A new Pew Research Center survey suggests 87 percent of Russians have “some or a lot of confidence” in his handling of global issues.
However, the positive perception of Putin’s handling of relations with the U.S. has recently dropped. A total of 85 percent had positive view of his dealings with the U.S. in 2015, when Barack Obama was president. But now that Trump is in the White House, the figure now stands at 73 percent, according to Pew.
Pew found that the most important domestic issue for Russians is the economy. However, the country is almost completely divided in its view of it: 46 percent described the economic situation as “good” while 49 percent said it is “bad.”
Asked by Pew about nine issues, “rising prices” topped the list cited as a “very big problem” at 71 percent, with the perception of corrupt political leaders coming in second — at 58 percent.
Russians also seem to be becoming less nostalgic about the Soviet era.
While Putin has bemoaned the collapse of the Soviet Union as “the greatest geopolitical catastrophe of the century," most Russians seem to be moving on.
Compared to 2015, the share of respondents who view the end of the Soviet as a “good thing” has nearly doubled, jumping from 17 percent to 31 percent today.
And while Putin has shown disdain for NATO and recently suggested that it is an outdated military alliance during a recent panel discussion moderated by NBC News’ Megyn Kelly, fewer Russians view it as a major threat — 41 percent, compared to the 50 percent who held that view in 2015.
The results of the Pew survey are based on face-to-face interviews conducted with 1,002 Russians from Feb. 18 to April 3, and had a margin of error of 4 percentage points.
Putin's approval rating reached an all-time high of nearly 90 percent in Oct. 2015, according to a nationwide poll released by state-run VTsIOM. That came just months after Moscow annexed Ukraine's Crimea peninsula and upped its engagement in the conflict in Syria.
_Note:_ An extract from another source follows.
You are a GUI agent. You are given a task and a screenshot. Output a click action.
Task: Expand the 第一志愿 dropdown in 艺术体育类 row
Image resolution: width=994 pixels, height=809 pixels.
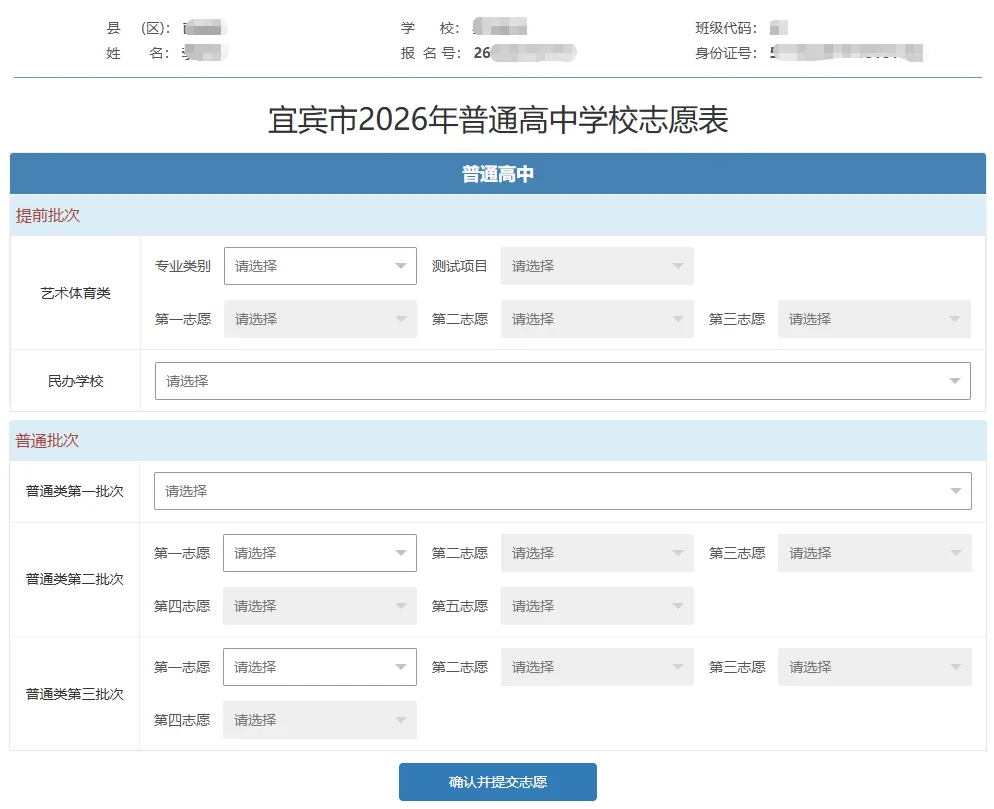coord(319,318)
Part of the president's popularity can be attributed to the daily diet of nationalistic, pro-Kremlin, pro-Putin, anti-Western news delivered to Russians through the largely state-controlled media.
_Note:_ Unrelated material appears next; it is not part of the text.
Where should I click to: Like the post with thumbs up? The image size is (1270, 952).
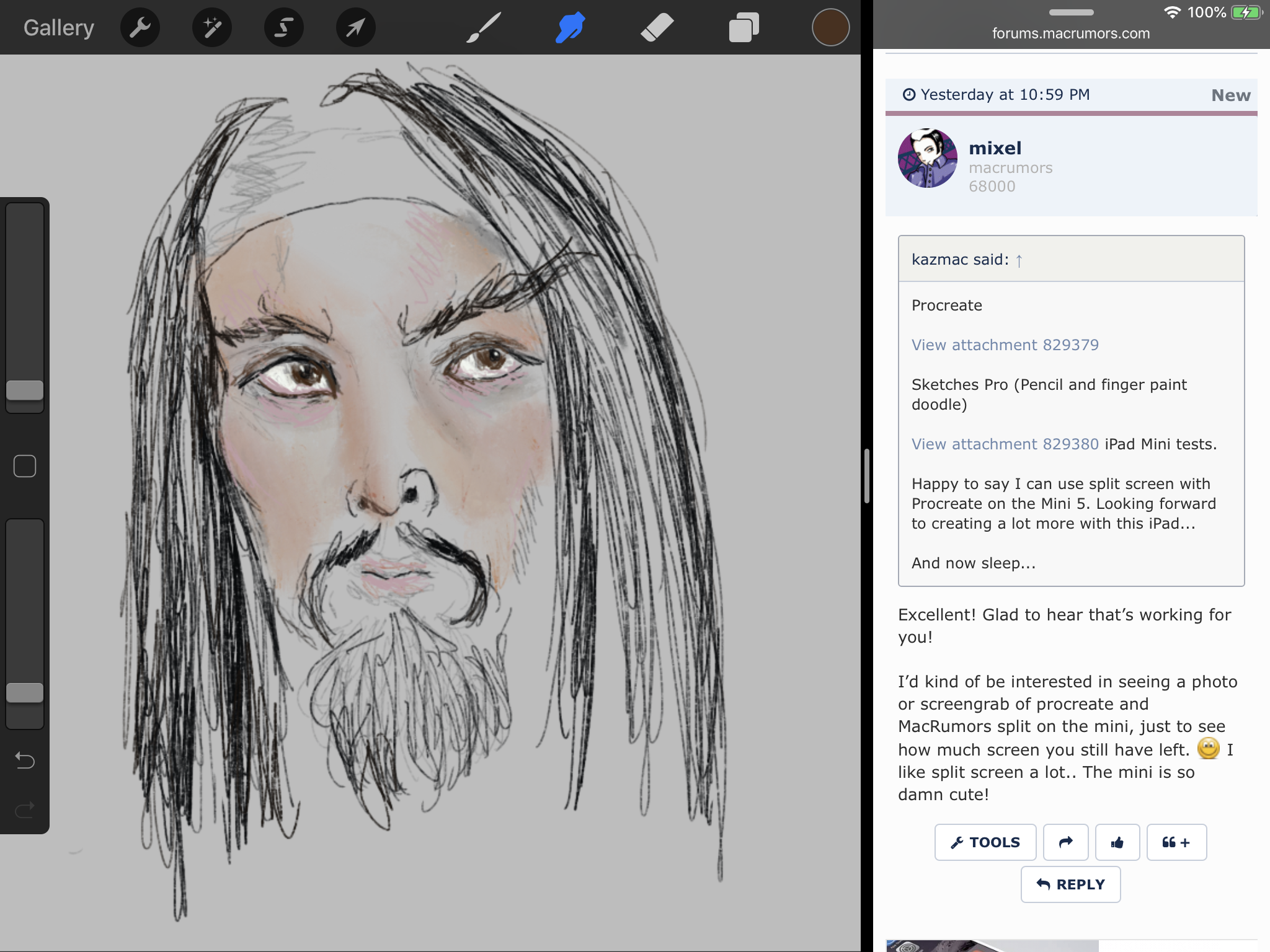pyautogui.click(x=1117, y=842)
Since the early 2000s, Putin has consolidated control of the media and today the leading television networks — the main source of information for Russians — are either directly run by the state or owned by companies with close links to the Kremlin.
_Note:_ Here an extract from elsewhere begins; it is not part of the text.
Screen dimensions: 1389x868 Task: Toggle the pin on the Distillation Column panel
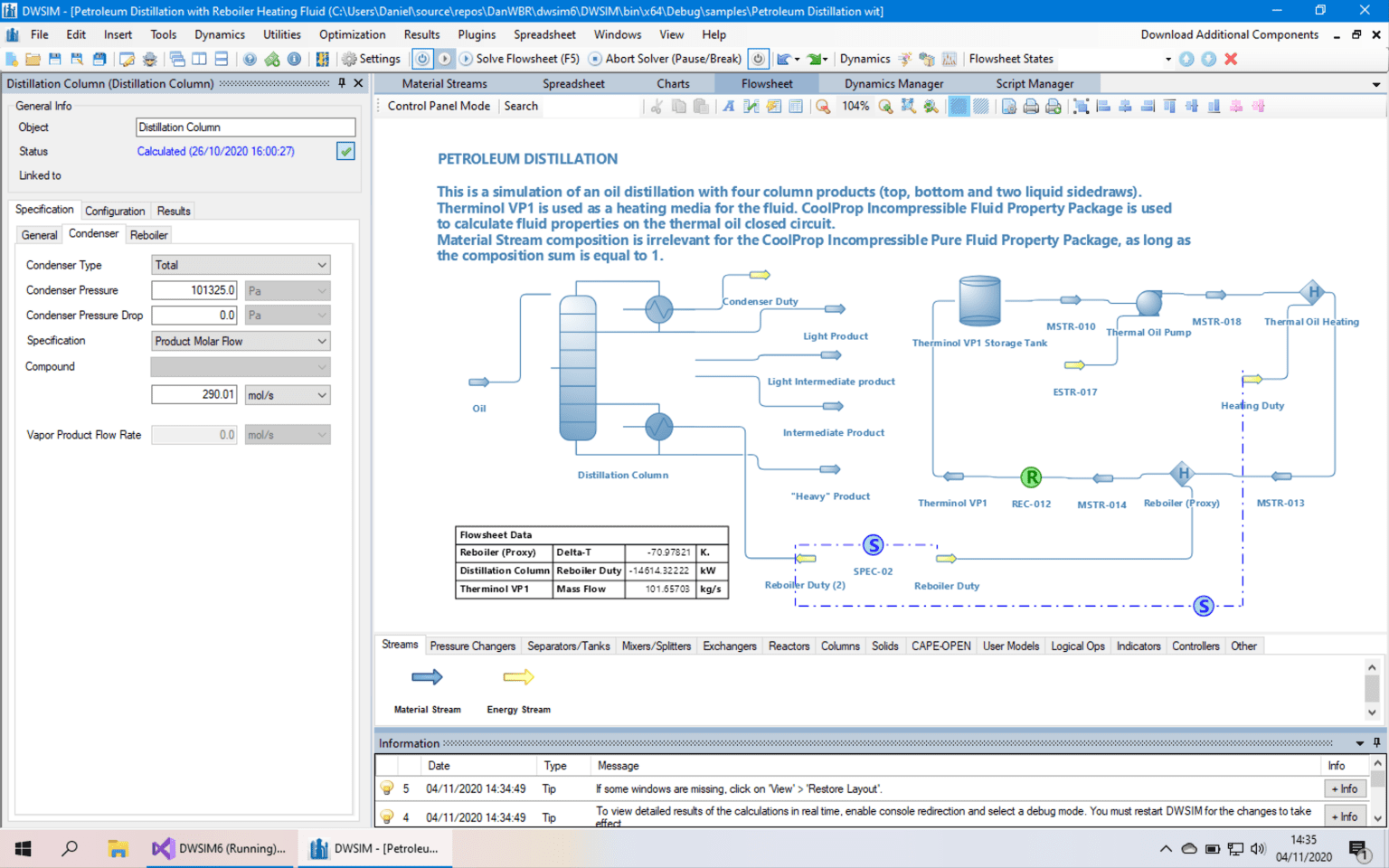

However, Russia does have a small number of independent media outlets that offer alternative view points.
Just last week thousands of people took to the streets across Russia to protest corruption as part of opposition leader Alexei Navalny's long-shot drive to unseat Putin at the ballot box next year. The protests were the second wave of large scale anti-Kremlin demonstrations this year — the first in March resulted in more 1,000 arrests, putting rare domestic pressure on Putin.